* [Work item] Exact copy required. Repeat the records, but keep the pictures out.

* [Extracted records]
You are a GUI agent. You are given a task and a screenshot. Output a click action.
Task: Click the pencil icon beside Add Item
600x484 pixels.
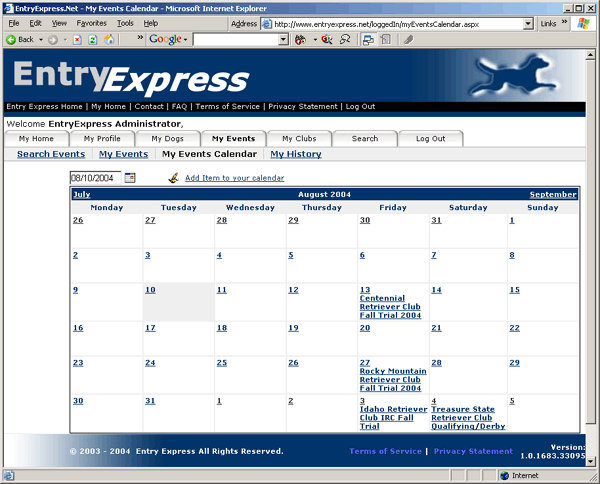tap(173, 178)
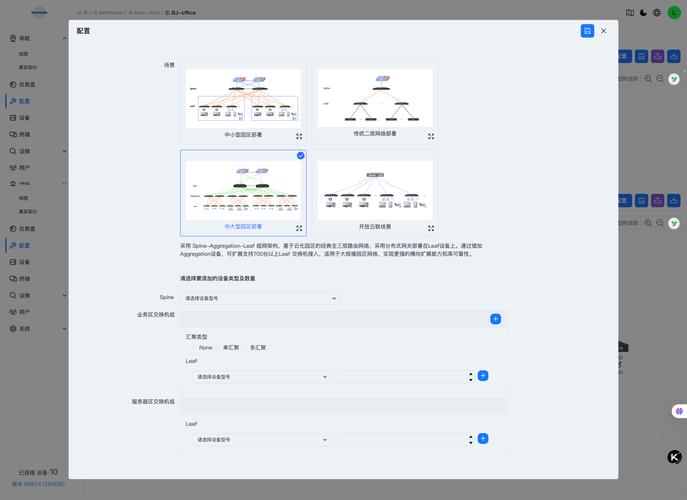Choose 多汇聚 aggregation type
Image resolution: width=687 pixels, height=500 pixels.
[258, 348]
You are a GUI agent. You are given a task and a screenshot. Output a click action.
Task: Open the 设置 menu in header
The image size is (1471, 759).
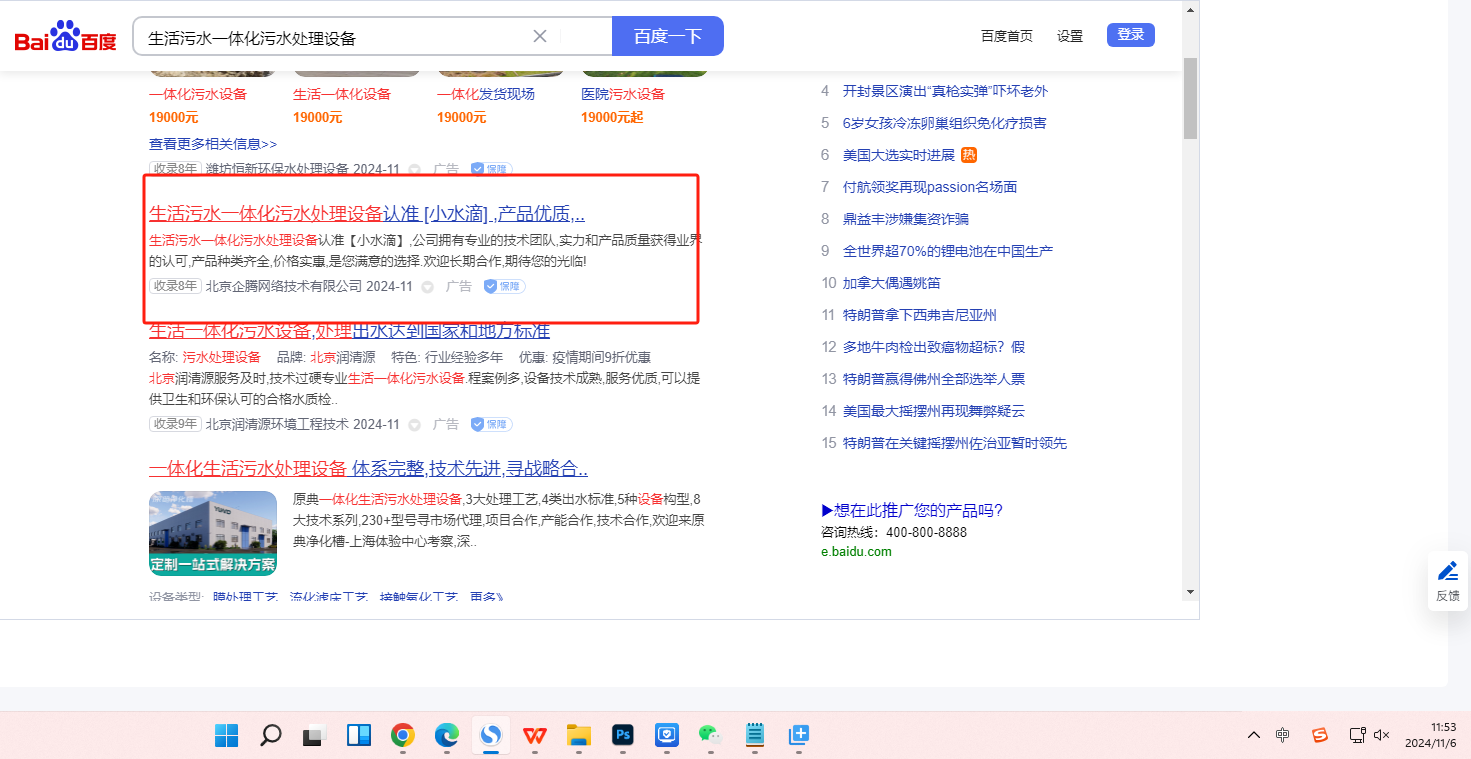(x=1070, y=36)
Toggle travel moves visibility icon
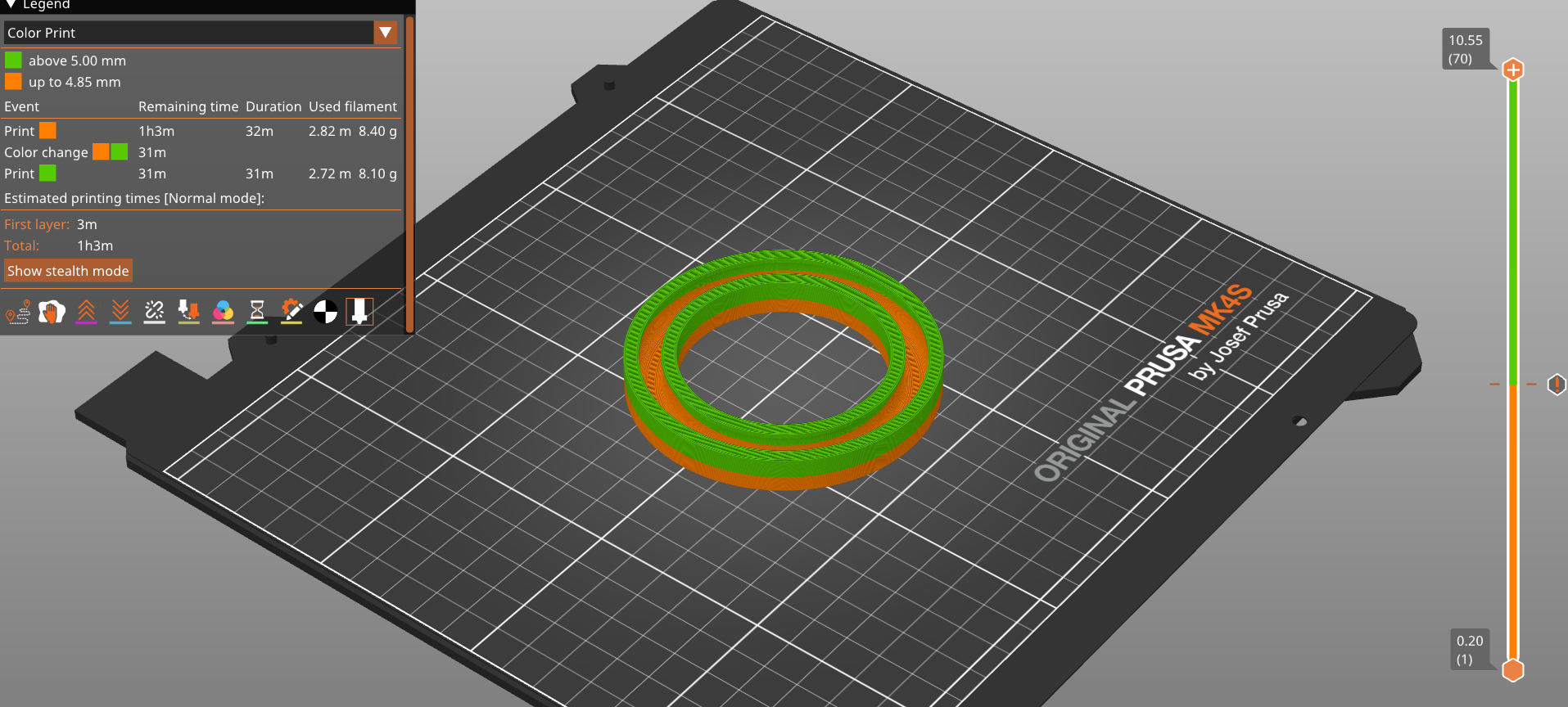 click(18, 312)
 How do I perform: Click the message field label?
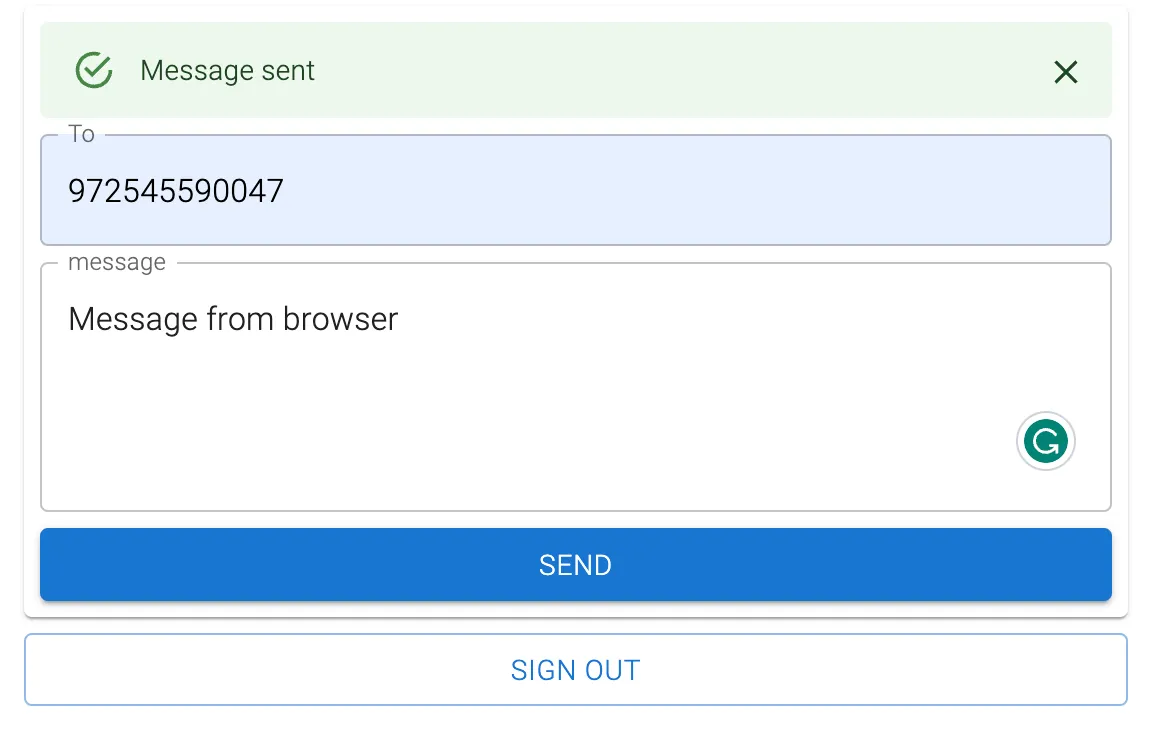117,262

* [Response area]
You are a GUI agent. You are given a task and a screenshot. Output a click action.
Task: Click the pencil icon beside Add Item
600x484 pixels.
tap(173, 178)
Choose 多汇聚 aggregation type
Image resolution: width=687 pixels, height=500 pixels.
[258, 348]
You are a GUI agent. You are given a task and a screenshot. Output a click action.
Task: Open the 设置 menu in header
The image size is (1471, 759).
(x=1070, y=36)
Toggle travel moves visibility icon
 click(18, 312)
 How do I perform: Click the message field label?
117,262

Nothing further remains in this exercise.